Crayon Pop‘s “Bar Bar Bar” is the ultimate brainless hook song, right? Wrong, you silly peons.
It’s a commentary on the breakdown of traditional family units, and encourages people to unite for a better future.
All together, one! Pa pa pa pa pa pa pa pa
Follow me, two! Pa pa pa pa pa pa pa pa
Shout out, ho (ho), jump up (up)
Follow me (me). mamas and papas,
all together go, pa pa pa pa pa pa pa
Make it fun, go! Pa pa pa pa pa pa pa pa
Shout out, ho (ho),
jump up (up),
follow me (me)
Pop! Pop! Crayon Pop! Get, set, ready go
Family culture is extremely important in Asia, and with the modernization and westernization of the culture, there are concerns about it breaking down.
Crayon Pop encourages families to unite and escape from the crushing pressures that surround them in society and cause fractures in the unit.
Jumping yeah, jumping yeah, everybody
Jumping yeah, jumping yeah, all together jump jump
The coordinated dance itself encourages unity.
No worries, pa pa pa pa pa pa pa pa
No dilemmas, pa pa pa pa pa pa pa pa
Follow me, follow,
put your hands up,
jump and scream as much as you want
Hey, you guys, escape your daily life,
all together, let’s say ready go
As I said, they encourage an escape from daily life and to be happy with your family without worries, because in the end, life isolated can kill you but family should always be there for each other in the end.

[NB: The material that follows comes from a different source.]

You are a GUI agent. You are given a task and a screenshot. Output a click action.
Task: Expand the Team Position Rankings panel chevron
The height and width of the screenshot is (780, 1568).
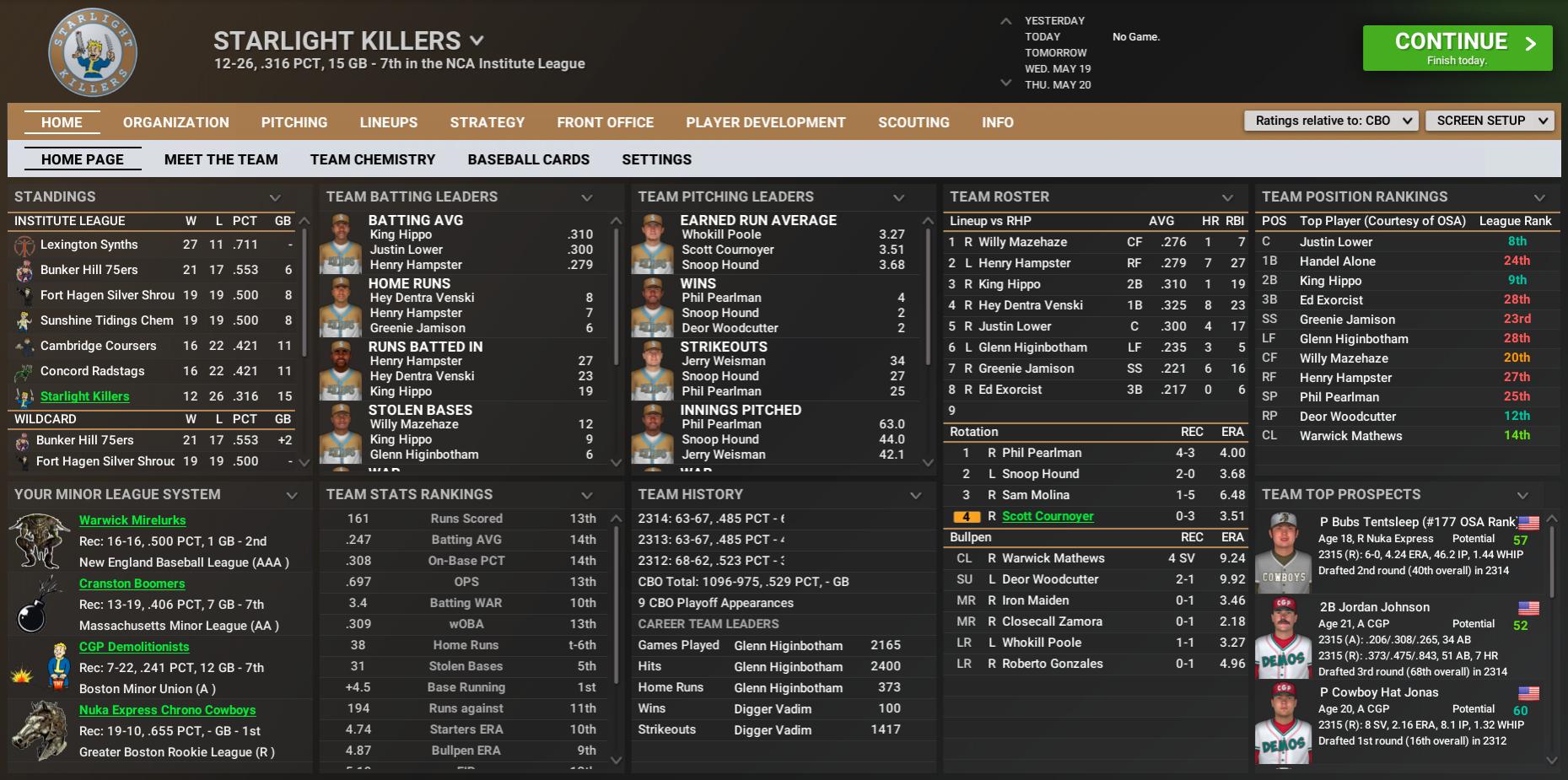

The uniting of families from toddlers to grandparents in their love for the song shows that their message worked and it’s solving social problems as we speak. When will your faves repair society?
Time is a flat circle. Everything we know now has happened before and it will happen again. Man. So deep.
It’s either all that shit orrrrrrrr maybe the primary goal of these songs was that they were meant to be fun? Like the Chrome Entertainment CEO said himself:
• Then what is Crayon Pop’s “identity”?
» Happiness. The market for happiness will never topple.
And there’s nothing wrong with that, really. Because it should be fun. Pop music should be fun and so should K-pop.
Look, if you want to believe something bad enough, you can find it in anything, whether that’s in music videos, lyrics, dances, commentary, or quotes. While my analysis of Crayon Pop’s lyrics is satire and for laughs, some of what I said is far superior in reasoning to some of the garbage DEEP explanations of I’ve read around the Internet for why *INSERT BIAS GROUP HERE* is inherently superior to *INSERT HATED GROUP HERE*.
In that vein, I guess I just don’t understand why people have to want so much more out of K-pop than any other pop market in the world. Even more than prideful Koreans themselves. Why does K-pop have to be “legit”? Why does it have to conform to what you can show your “Western” friends and they’ll think it’s “cool”? Why does it have to look for “approval”? The never-ending search for meaningful lyrics/messages in K-pop absolutely stems from those attitudes of insecurity and inadequacy, which is why people stan for credibility, respectability, and legitimacy more than they do for creativity, ideas, and FUCKING ENTERTAINMENT.
And quite frankly, that makes international K-pop fans get really delusional and weird in a way that’s different from domestic fans. Yes, to the point where people will make cartoons about how deep Orange Caramel is compared to Crayon Pop. I mean, that’s just fucking insane. It is.
So just give it a rest and enjoy, cause god knows that this quest for K-pop respectability from international fans is having the exact opposite effect on outside observers.